## Your instructions
As soon as the line containing "Close the tweet overlay with X icon" appears in the material below, start returning lines exactly, and end with the line containing "The height and".

## Material provided

= Beginning of Section =

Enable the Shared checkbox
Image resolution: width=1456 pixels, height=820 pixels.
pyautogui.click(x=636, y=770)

= End of Section =
= Beginning of Section =

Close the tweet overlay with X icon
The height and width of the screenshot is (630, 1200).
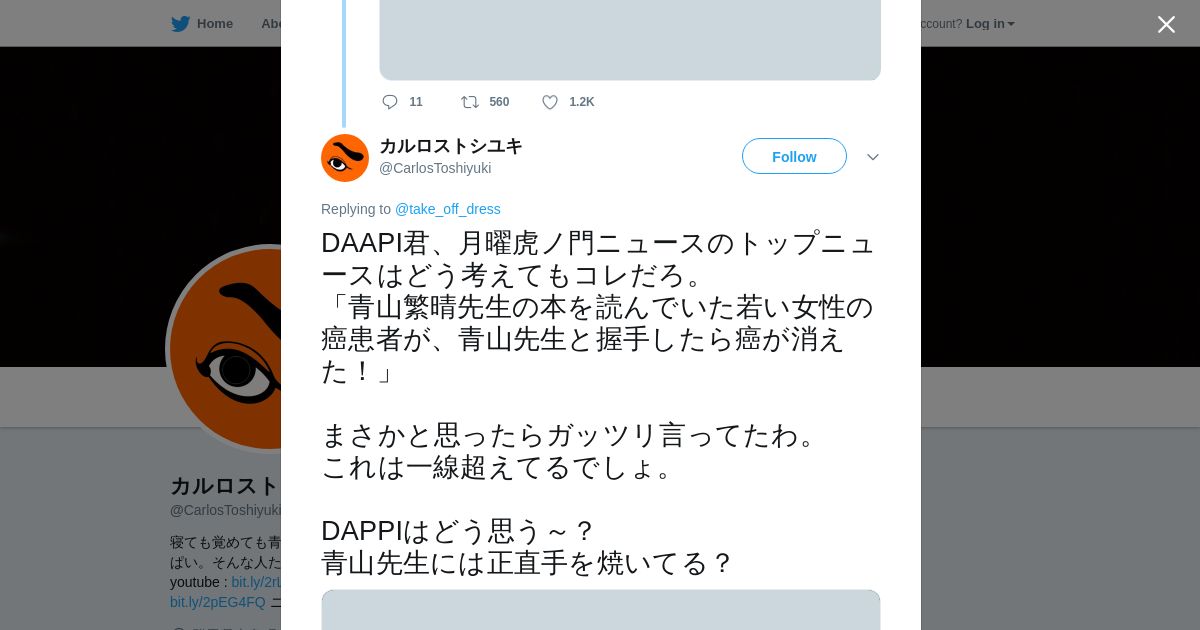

= End of Section =

## Output
Close the tweet overlay with X icon
The height and width of the screenshot is (630, 1200).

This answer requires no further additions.